Only the lines from the beginning of the data below through the line that contains "20Bet: A Modern Online Betting and Casino Platform (1215, 175)" should be repeated, exactly as written.

(Records from a collection)
····················

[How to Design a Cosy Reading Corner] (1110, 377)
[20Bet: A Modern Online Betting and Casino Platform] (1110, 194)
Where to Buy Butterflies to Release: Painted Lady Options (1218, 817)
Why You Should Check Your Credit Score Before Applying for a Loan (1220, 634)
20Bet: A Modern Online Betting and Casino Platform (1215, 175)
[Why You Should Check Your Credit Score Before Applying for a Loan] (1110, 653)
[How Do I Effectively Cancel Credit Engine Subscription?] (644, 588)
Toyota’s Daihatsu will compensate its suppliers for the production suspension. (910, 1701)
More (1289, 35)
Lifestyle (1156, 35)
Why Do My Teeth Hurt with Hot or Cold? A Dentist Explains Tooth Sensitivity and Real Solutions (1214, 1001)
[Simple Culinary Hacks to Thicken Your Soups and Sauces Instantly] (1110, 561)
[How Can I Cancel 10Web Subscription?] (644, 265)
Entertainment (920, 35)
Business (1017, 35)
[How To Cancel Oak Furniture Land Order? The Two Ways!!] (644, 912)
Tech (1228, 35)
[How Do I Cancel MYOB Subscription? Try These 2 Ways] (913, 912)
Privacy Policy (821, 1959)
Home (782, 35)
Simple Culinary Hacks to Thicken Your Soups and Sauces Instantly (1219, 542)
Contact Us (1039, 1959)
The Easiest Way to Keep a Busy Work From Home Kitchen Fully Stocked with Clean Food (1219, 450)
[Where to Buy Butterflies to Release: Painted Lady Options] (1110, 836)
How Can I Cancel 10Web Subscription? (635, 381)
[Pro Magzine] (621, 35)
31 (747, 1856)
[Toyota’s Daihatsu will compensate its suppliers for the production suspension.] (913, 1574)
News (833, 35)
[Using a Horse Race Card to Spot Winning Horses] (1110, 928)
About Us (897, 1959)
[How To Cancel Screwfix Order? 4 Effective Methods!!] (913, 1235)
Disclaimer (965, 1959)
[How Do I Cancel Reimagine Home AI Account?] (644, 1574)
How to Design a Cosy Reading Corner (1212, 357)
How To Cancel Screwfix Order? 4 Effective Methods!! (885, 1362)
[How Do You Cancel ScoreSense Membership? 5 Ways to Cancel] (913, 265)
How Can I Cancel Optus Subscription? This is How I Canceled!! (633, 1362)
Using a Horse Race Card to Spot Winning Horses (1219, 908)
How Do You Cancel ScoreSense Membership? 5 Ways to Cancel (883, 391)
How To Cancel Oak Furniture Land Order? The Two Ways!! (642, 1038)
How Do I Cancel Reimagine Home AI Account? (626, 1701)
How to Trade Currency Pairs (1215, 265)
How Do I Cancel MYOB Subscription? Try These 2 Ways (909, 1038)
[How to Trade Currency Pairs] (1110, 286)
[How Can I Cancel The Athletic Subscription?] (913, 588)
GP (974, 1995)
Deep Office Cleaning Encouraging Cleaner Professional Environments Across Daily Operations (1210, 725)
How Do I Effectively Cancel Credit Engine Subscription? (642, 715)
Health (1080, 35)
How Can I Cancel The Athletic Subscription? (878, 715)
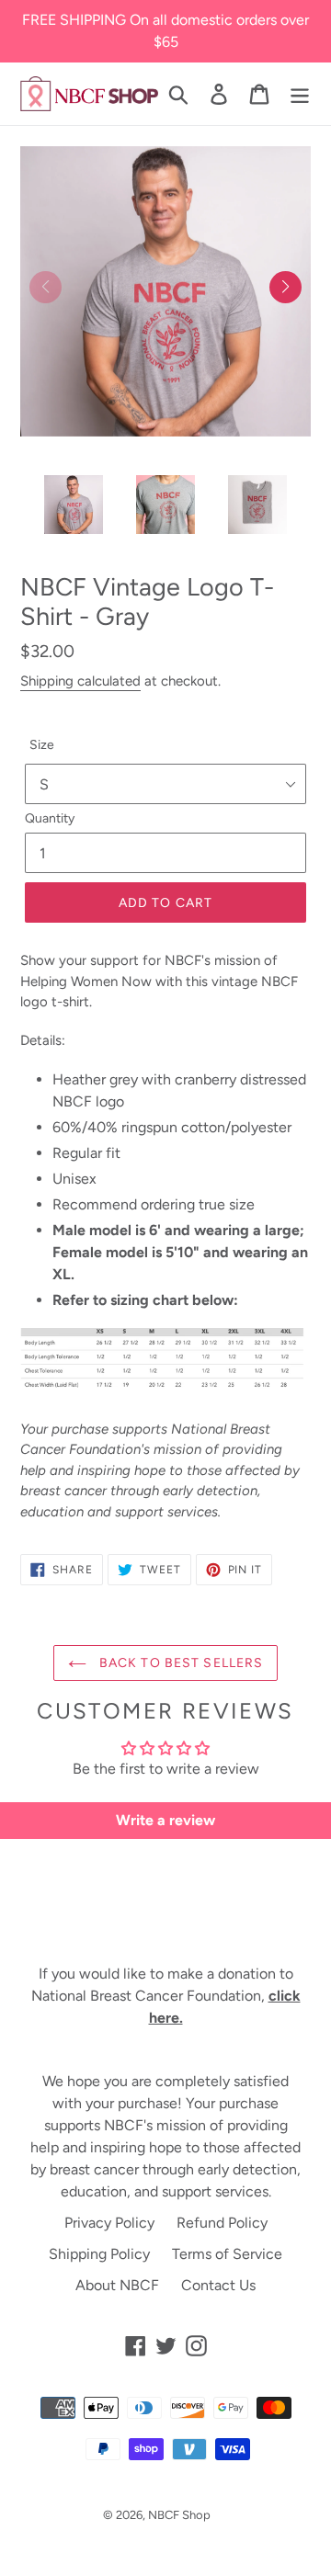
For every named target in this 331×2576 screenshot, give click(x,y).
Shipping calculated (80, 681)
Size (41, 745)
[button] (285, 287)
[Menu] (300, 94)
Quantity (49, 818)
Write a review (165, 1820)
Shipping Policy (99, 2254)
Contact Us (218, 2285)
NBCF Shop (179, 2515)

····················

• [EXERCISE RESPONSE]:
[How to Design a Cosy Reading Corner] (1110, 377)
[20Bet: A Modern Online Betting and Casino Platform] (1110, 194)
Where to Buy Butterflies to Release: Painted Lady Options (1218, 817)
Why You Should Check Your Credit Score Before Applying for a Loan (1220, 634)
20Bet: A Modern Online Betting and Casino Platform (1215, 175)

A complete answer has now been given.